Lymphedema is a debilitating condition that significantly affects patient's quality of life (QoL). The aim of this study was to assess the long-term outcomes after lymphaticovenous anastomosis (LVA) for extremity lymphedema.
A single-center prospective study on upper and lower extremity lymphedema patients was performed. All LVA procedures were preceded by outpatient Indocyanine Green (ICG) lymphography. Quality of life measured by the Lymph-ICF was the primary outcome. Limb circumference, use of compression garments, and frequency of cellulitis episodes and manual lymphatic drainage (MLD) sessions were secondary outcomes.
One hundred consecutive patients, predominantly experiencing upper extremity lymphedema following breast cancer (n = 85), underwent a total of 132 LVAs. During a mean follow-up of 25 months, mean Lymph-ICF score significantly decreased from 43.9 preoperative to 30.6 postoperative, representing significant QoL improvement. Decrease in upper and lower limb circumference was observed in 52% of patients with a mean decrease of 6%. Overall mean circumference was not significantly different. Percentage of patients that could reduce compression garments in the upper and lower extremity group was 65% and 40%, respectively. Number of cellulitis episodes per year and MLD sessions per week showed a mean decrease of respectively 0.6 and 0.8 in the upper extremity and 0.4 and 1.0 in the lower extremity group.
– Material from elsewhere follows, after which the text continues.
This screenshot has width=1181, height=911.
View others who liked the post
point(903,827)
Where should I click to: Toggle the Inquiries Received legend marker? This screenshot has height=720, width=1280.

LVA resulted in significant QoL improvement in upper and lower extremity lymphedema patients. Limb circumference did not significantly improve but good results concerning compression garments, cellulitis episodes, and MLD sessions were obtained. Additionally, a simple and patient-friendly method for outpatient ICG lymphography is presented.
淋巴水肿是一种使人衰弱的病症,会显著影响患者的生活质量(QoL)。本研究的目的是评估肢体淋巴水肿行淋巴管静脉吻合术(LVA)后的长期疗效。
对上肢和下肢淋巴水肿患者进行了一项单中心前瞻性研究。所有LVA手术前均进行门诊吲哚菁绿(ICG)淋巴造影。以淋巴国际功能、残疾和健康分类(Lymph-ICF)测量的生活质量为主要结局。肢体周长、压力衣的使用、蜂窝织炎发作频率和手法淋巴引流(MLD)次数为次要结局。
连续100例患者主要经历乳腺癌后上肢淋巴水肿(n = 85),共接受了132次LVA手术。在平均25个月的随访期间,Lymph-ICF平均评分从术前的43.9显著降至术后的30.6,表明生活质量有显著改善。52%的患者上肢和下肢周长减小,平均减小6%。总体平均周长无显著差异。上肢和下肢组能够减少压力衣使用的患者百分比分别为65%和40%。上肢组每年蜂窝织炎发作次数和每周MLD次数平均分别减少0.6和0.8,下肢组分别减少0.4和1.0。
LVA使上肢和下肢淋巴水肿患者的生活质量得到显著改善。肢体周长虽无显著改善,但在压力衣、蜂窝织炎发作次数和MLD次数方面取得了良好效果。此外,还介绍了一种简单且患者友好的门诊ICG淋巴造影方法。